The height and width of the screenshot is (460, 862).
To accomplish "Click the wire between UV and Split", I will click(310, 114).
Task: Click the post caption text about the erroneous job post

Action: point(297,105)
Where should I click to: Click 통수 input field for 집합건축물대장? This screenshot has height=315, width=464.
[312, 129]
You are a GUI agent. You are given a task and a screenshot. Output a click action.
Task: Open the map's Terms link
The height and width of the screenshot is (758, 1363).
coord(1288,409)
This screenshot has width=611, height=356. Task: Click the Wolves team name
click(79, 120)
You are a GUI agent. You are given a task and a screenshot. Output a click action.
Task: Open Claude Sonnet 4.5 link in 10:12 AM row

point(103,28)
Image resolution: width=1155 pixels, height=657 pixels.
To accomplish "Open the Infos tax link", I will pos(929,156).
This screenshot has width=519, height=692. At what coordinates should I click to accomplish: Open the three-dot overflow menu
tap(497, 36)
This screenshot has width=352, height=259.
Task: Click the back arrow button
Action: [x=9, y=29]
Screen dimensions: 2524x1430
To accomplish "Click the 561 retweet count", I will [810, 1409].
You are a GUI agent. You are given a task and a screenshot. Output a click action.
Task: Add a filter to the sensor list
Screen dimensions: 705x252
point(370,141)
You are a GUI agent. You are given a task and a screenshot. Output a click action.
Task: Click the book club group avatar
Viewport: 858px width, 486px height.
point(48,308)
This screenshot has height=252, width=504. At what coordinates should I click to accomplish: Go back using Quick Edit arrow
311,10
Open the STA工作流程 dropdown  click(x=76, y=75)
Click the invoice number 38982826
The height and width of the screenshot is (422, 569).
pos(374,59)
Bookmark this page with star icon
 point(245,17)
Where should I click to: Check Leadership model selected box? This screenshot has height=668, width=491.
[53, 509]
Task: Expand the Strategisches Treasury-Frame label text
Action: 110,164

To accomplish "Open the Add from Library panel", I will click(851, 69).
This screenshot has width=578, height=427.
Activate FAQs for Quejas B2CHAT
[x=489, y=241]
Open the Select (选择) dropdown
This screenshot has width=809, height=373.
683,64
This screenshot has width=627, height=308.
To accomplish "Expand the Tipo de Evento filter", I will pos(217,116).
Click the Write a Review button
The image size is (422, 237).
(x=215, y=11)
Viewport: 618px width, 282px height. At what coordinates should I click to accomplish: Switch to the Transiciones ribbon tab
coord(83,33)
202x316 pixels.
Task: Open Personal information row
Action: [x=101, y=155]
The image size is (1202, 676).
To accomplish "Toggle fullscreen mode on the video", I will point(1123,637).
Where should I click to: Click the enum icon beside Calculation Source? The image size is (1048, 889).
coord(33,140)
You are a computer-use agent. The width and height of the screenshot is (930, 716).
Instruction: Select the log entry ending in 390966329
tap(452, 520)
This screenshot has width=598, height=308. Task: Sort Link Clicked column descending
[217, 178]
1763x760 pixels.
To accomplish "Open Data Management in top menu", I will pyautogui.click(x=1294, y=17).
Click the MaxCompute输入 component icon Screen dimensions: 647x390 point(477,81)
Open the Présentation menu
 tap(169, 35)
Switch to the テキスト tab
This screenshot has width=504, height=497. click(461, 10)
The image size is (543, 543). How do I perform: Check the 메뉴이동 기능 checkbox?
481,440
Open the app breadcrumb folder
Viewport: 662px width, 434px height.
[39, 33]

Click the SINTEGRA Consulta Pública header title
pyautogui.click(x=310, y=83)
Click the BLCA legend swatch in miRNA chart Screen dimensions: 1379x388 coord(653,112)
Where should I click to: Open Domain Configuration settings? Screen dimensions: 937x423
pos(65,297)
───
**WHAT THE TASK ASKS**
Would you output every line of the listing exactly as given?

**EXPECTED OUTPUT**
The height and width of the screenshot is (460, 862).
To accomplish "Click the wire between UV and Split", I will click(310, 114).
Task: Click the post caption text about the erroneous job post

Action: point(297,105)
Where should I click to: Click 통수 input field for 집합건축물대장? This screenshot has height=315, width=464.
[312, 129]
You are a GUI agent. You are given a task and a screenshot. Output a click action.
Task: Open the map's Terms link
The height and width of the screenshot is (758, 1363).
coord(1288,409)
This screenshot has width=611, height=356. Task: Click the Wolves team name
click(79, 120)
You are a GUI agent. You are given a task and a screenshot. Output a click action.
Task: Open Claude Sonnet 4.5 link in 10:12 AM row

point(103,28)
Image resolution: width=1155 pixels, height=657 pixels.
To accomplish "Open the Infos tax link", I will pos(929,156).
This screenshot has width=519, height=692. At what coordinates should I click to accomplish: Open the three-dot overflow menu
tap(497, 36)
This screenshot has width=352, height=259.
Task: Click the back arrow button
Action: [x=9, y=29]
Screen dimensions: 2524x1430
To accomplish "Click the 561 retweet count", I will [810, 1409].
You are a GUI agent. You are given a task and a screenshot. Output a click action.
Task: Add a filter to the sensor list
Screen dimensions: 705x252
point(370,141)
You are a GUI agent. You are given a task and a screenshot. Output a click action.
Task: Click the book club group avatar
Viewport: 858px width, 486px height.
point(48,308)
This screenshot has height=252, width=504. At what coordinates should I click to accomplish: Go back using Quick Edit arrow
311,10
Open the STA工作流程 dropdown  click(x=76, y=75)
Click the invoice number 38982826
The height and width of the screenshot is (422, 569).
pos(374,59)
Bookmark this page with star icon
 point(245,17)
Where should I click to: Check Leadership model selected box? This screenshot has height=668, width=491.
[53, 509]
Task: Expand the Strategisches Treasury-Frame label text
Action: 110,164

To accomplish "Open the Add from Library panel", I will click(851, 69).
This screenshot has width=578, height=427.
Activate FAQs for Quejas B2CHAT
[x=489, y=241]
Open the Select (选择) dropdown
This screenshot has width=809, height=373.
683,64
This screenshot has width=627, height=308.
To accomplish "Expand the Tipo de Evento filter", I will pos(217,116).
Click the Write a Review button
The image size is (422, 237).
(x=215, y=11)
Viewport: 618px width, 282px height. At what coordinates should I click to accomplish: Switch to the Transiciones ribbon tab
coord(83,33)
202x316 pixels.
Task: Open Personal information row
Action: [x=101, y=155]
The image size is (1202, 676).
To accomplish "Toggle fullscreen mode on the video", I will point(1123,637).
Where should I click to: Click the enum icon beside Calculation Source? The image size is (1048, 889).
coord(33,140)
You are a computer-use agent. The width and height of the screenshot is (930, 716).
Instruction: Select the log entry ending in 390966329
tap(452, 520)
This screenshot has width=598, height=308. Task: Sort Link Clicked column descending
[217, 178]
1763x760 pixels.
To accomplish "Open Data Management in top menu", I will pyautogui.click(x=1294, y=17).
Click the MaxCompute输入 component icon Screen dimensions: 647x390 point(477,81)
Open the Présentation menu
 tap(169, 35)
Switch to the テキスト tab
This screenshot has width=504, height=497. click(461, 10)
The image size is (543, 543). How do I perform: Check the 메뉴이동 기능 checkbox?
481,440
Open the app breadcrumb folder
Viewport: 662px width, 434px height.
[39, 33]

Click the SINTEGRA Consulta Pública header title
pyautogui.click(x=310, y=83)
Click the BLCA legend swatch in miRNA chart Screen dimensions: 1379x388 coord(653,112)
Where should I click to: Open Domain Configuration settings? Screen dimensions: 937x423
pos(65,297)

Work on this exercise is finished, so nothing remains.